Dataset entries:
──────

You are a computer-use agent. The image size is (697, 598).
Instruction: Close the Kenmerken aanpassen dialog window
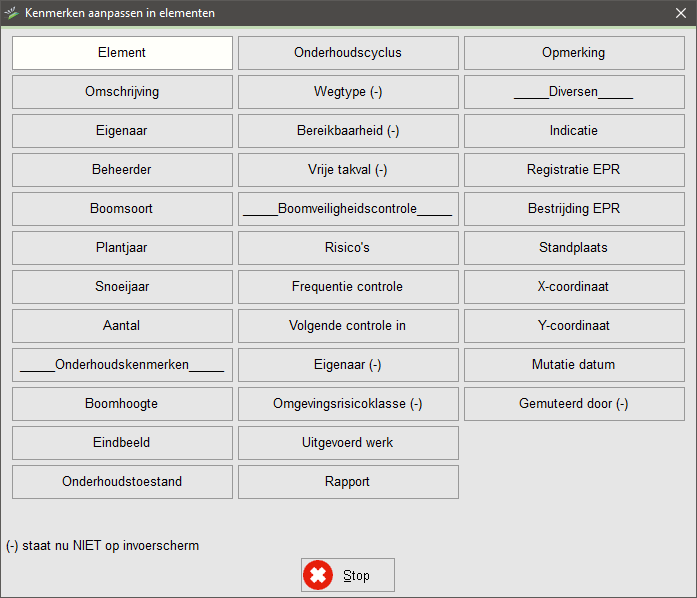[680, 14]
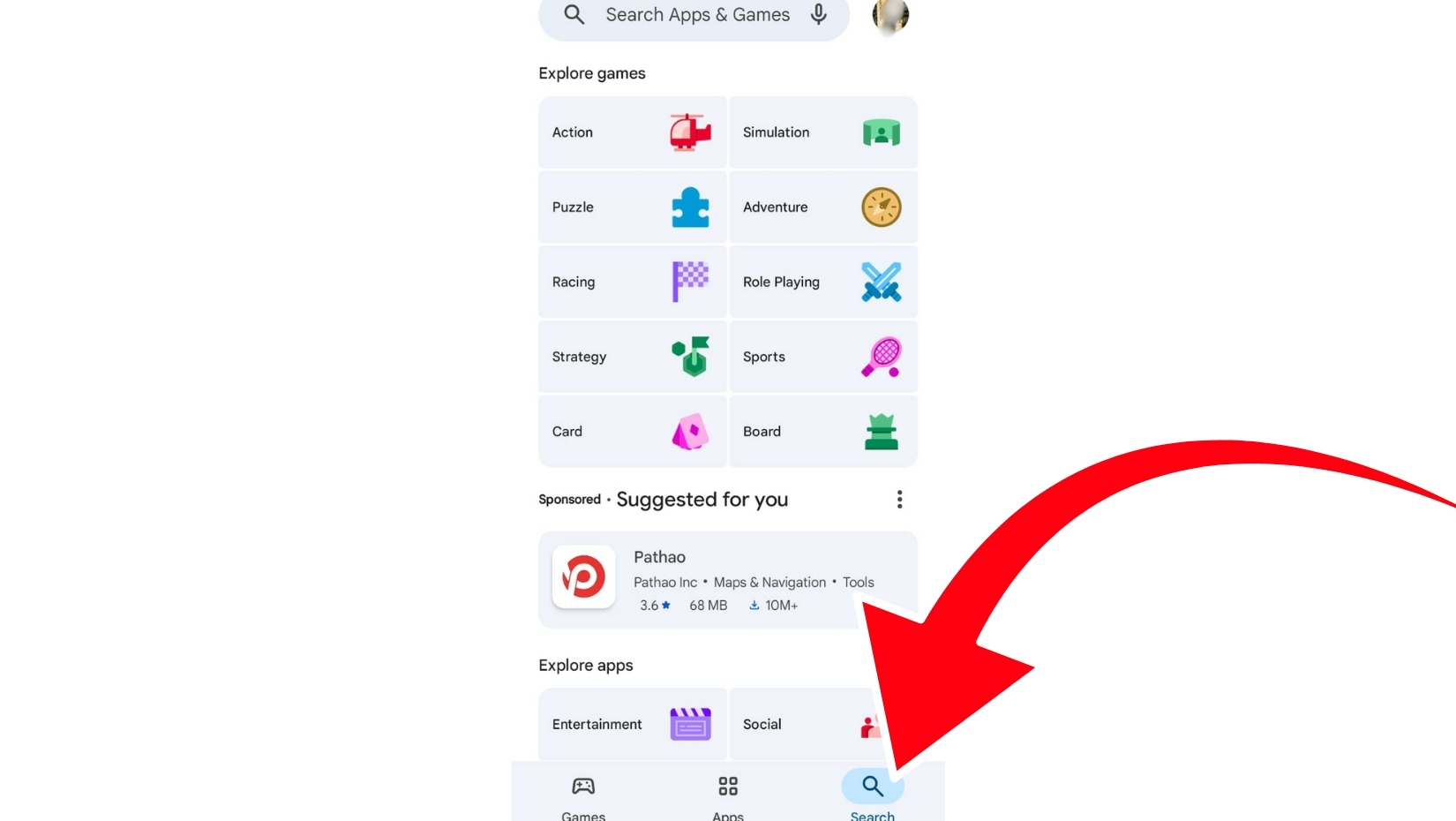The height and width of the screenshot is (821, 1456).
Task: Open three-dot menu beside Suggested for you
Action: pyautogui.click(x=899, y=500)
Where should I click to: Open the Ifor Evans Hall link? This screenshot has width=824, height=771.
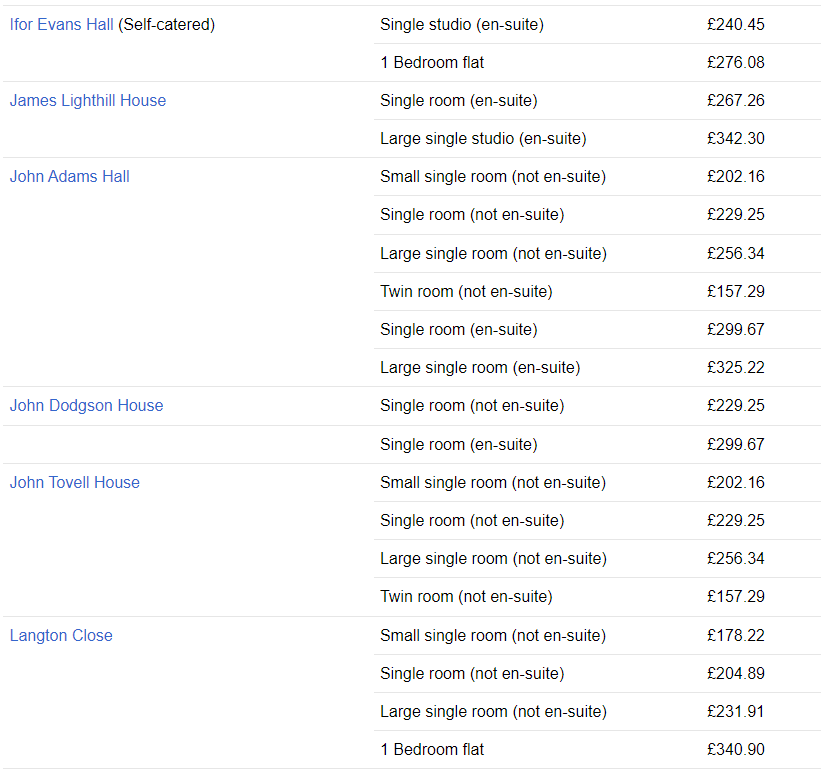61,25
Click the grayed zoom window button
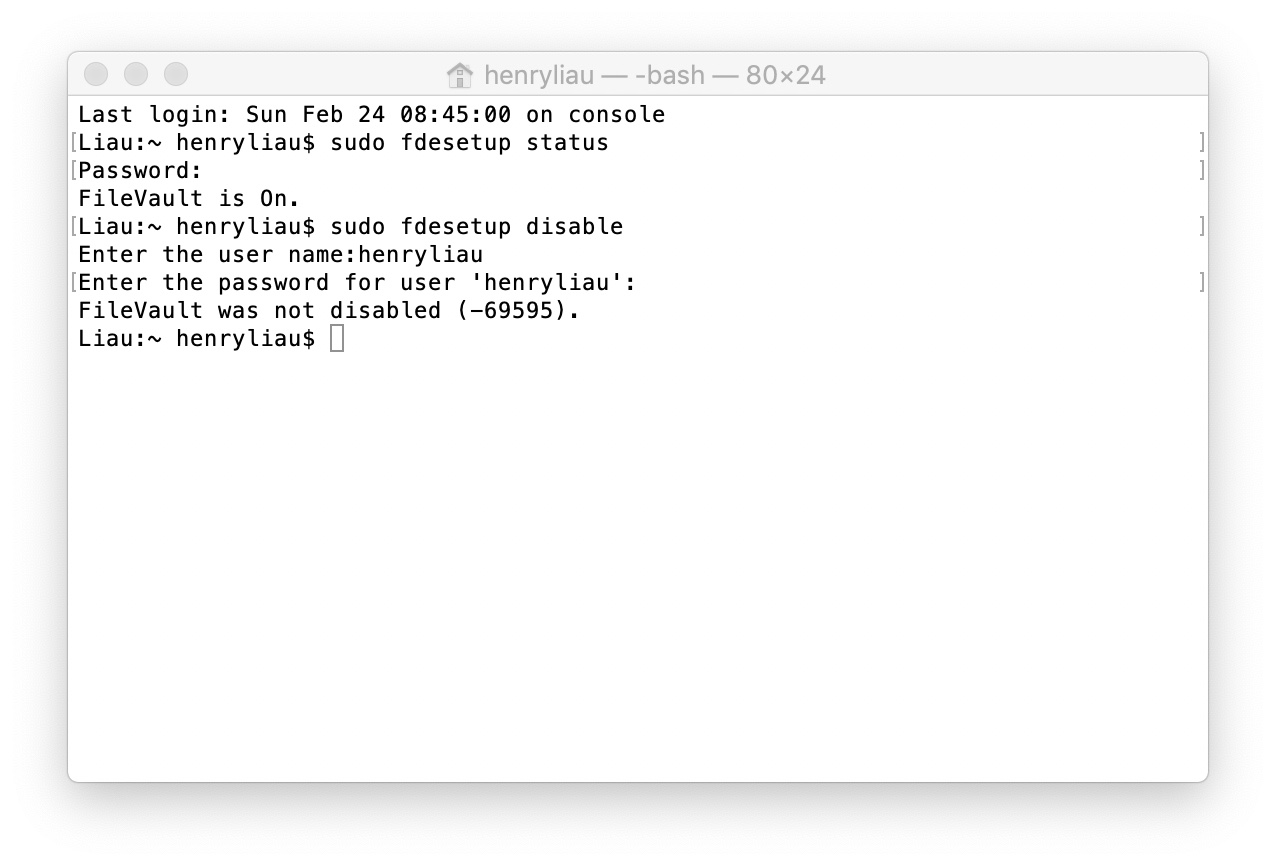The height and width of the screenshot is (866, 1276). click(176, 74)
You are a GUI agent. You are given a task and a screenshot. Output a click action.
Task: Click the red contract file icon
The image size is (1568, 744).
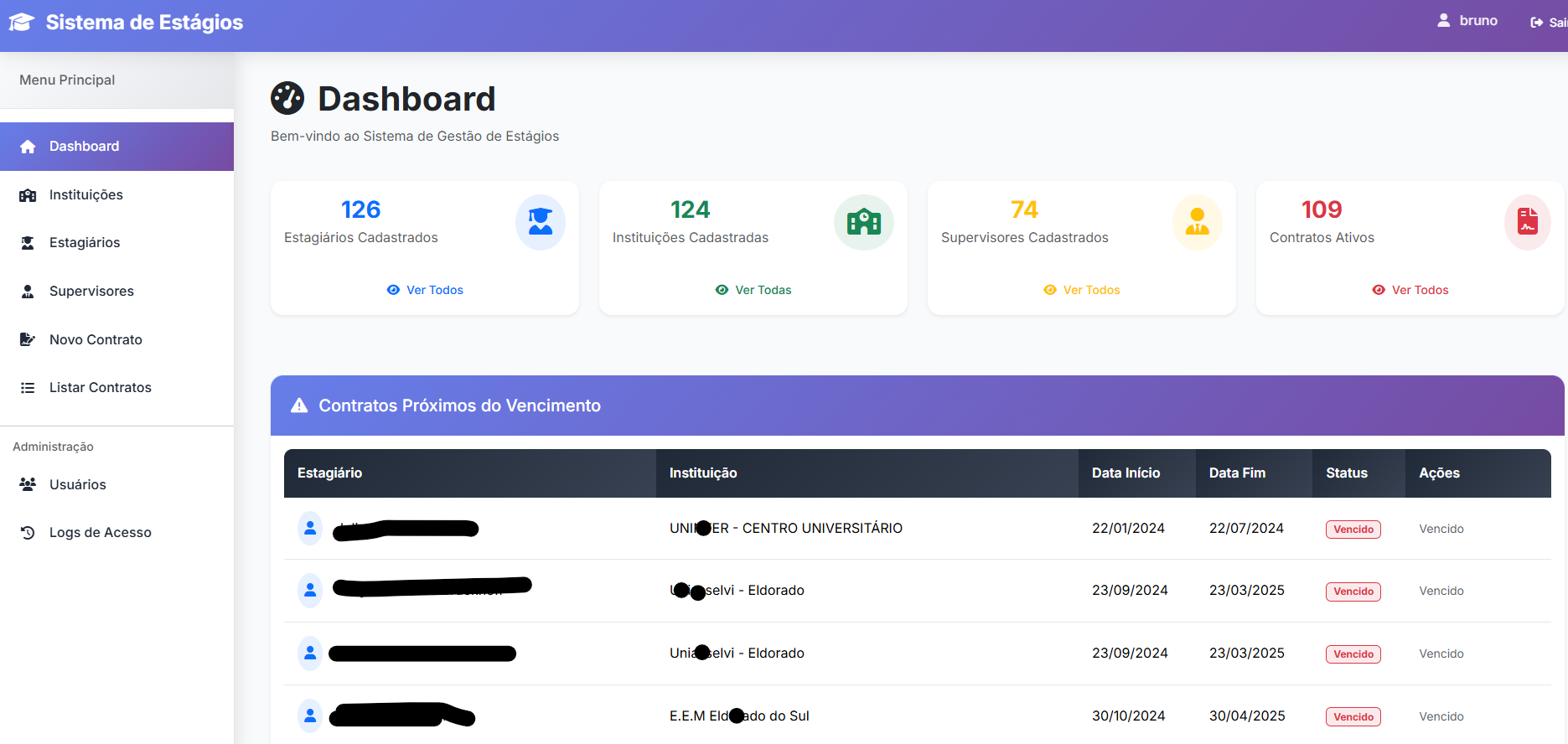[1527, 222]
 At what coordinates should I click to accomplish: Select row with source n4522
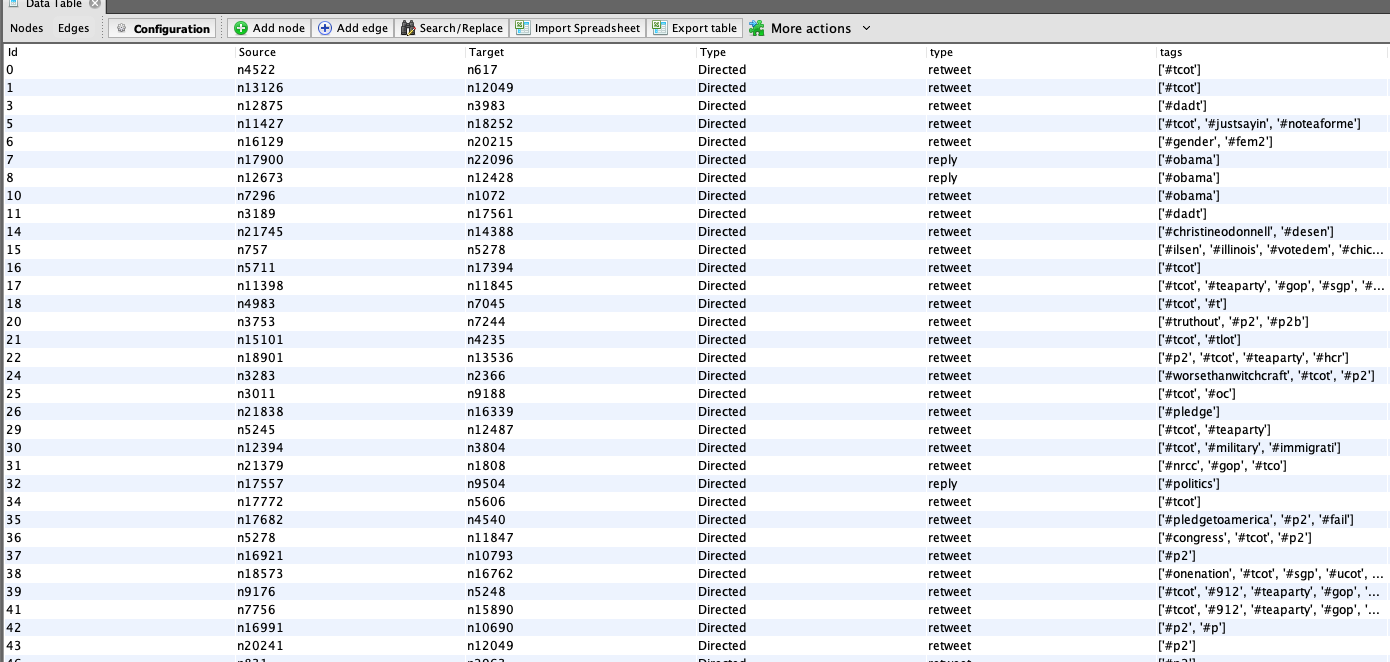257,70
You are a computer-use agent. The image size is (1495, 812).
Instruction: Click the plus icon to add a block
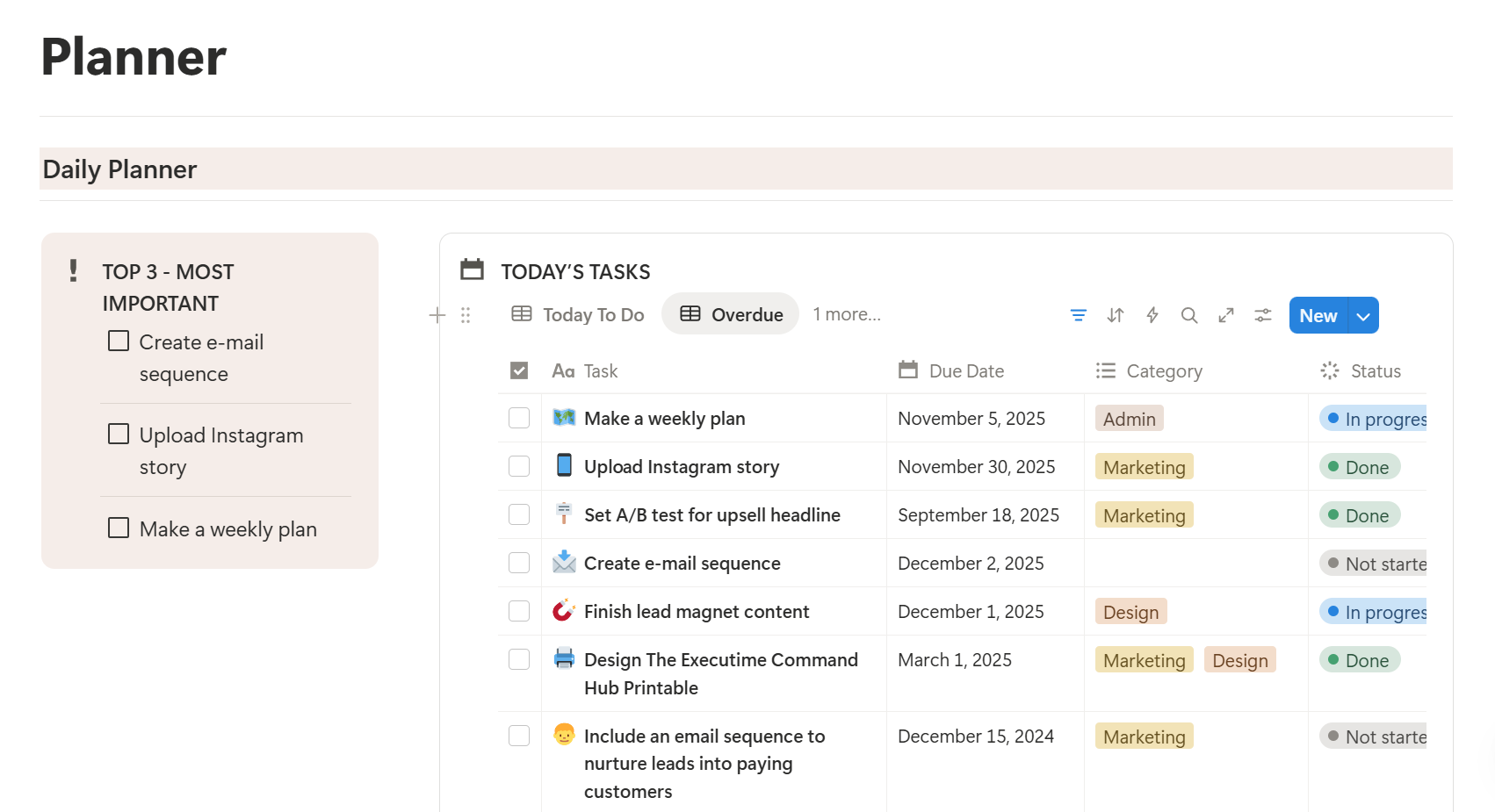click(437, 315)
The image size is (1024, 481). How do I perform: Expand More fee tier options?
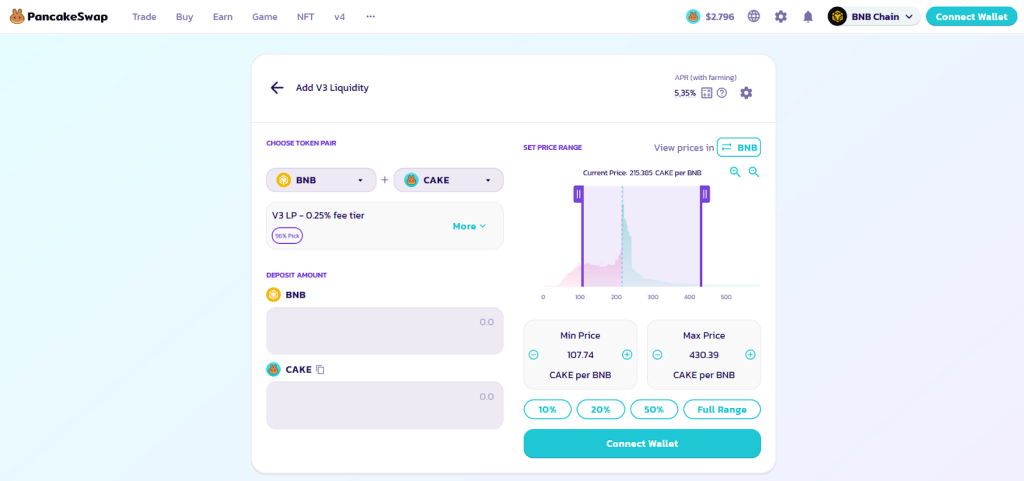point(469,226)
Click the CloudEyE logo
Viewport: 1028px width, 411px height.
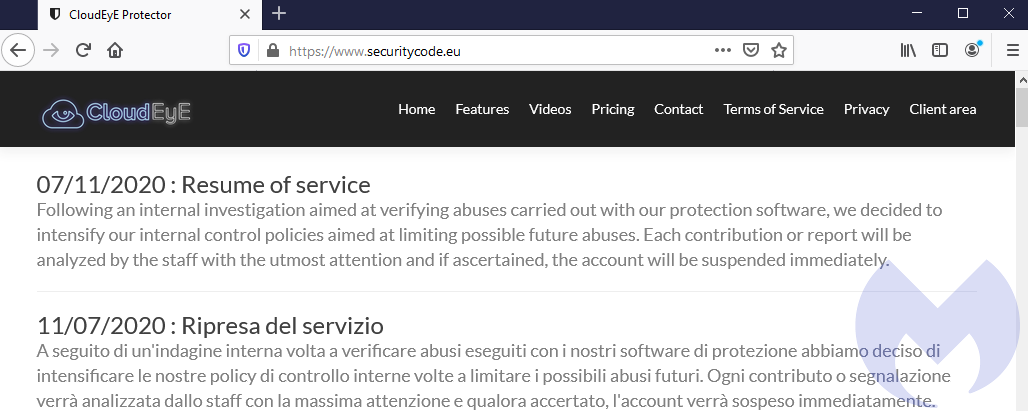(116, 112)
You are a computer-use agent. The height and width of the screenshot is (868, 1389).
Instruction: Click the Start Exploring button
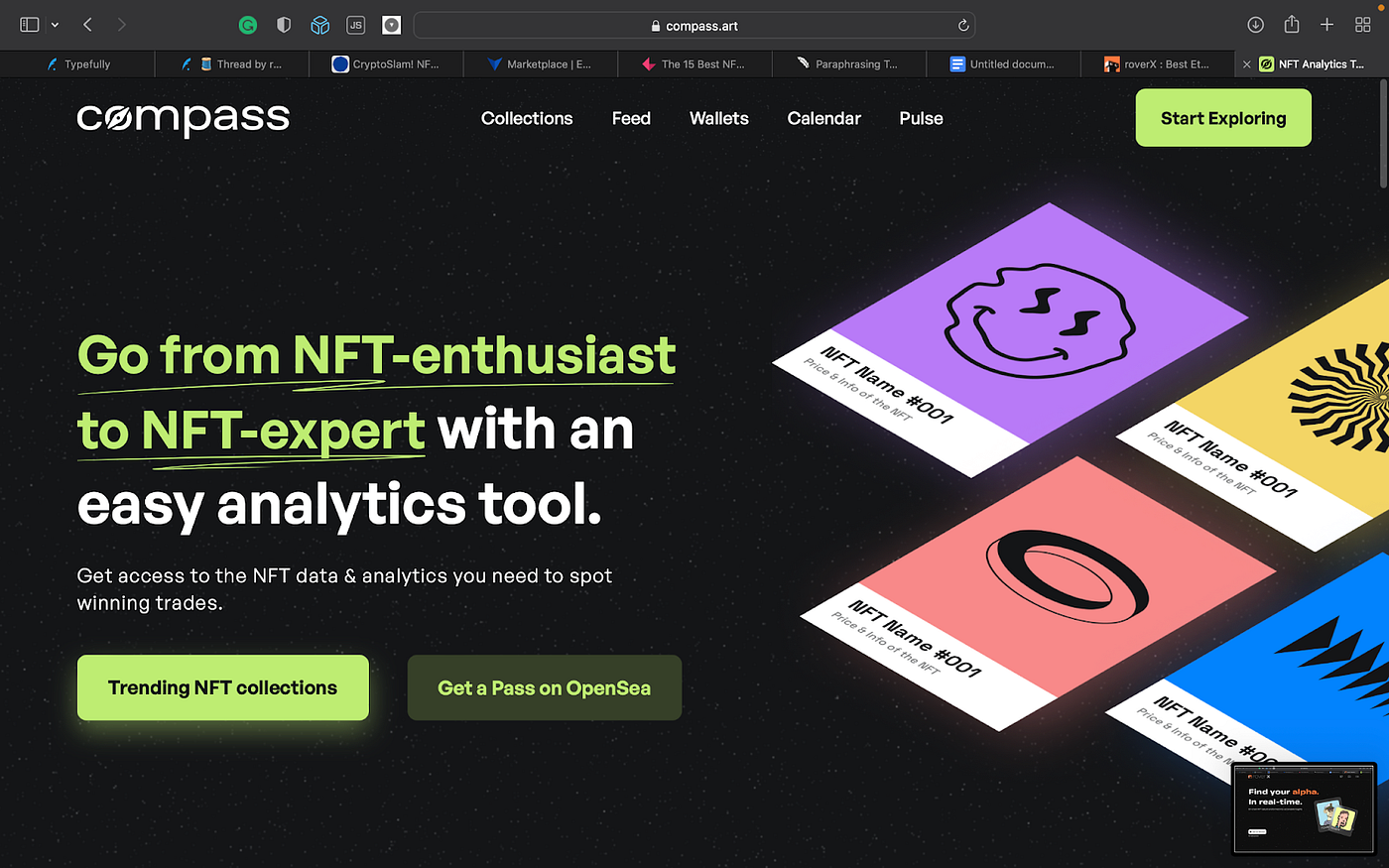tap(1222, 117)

──────

▶ **Task goal**: For the string "agent", count the lines of the entries above that include it; answer with the number only.

▶ **Result for this exercise**: 4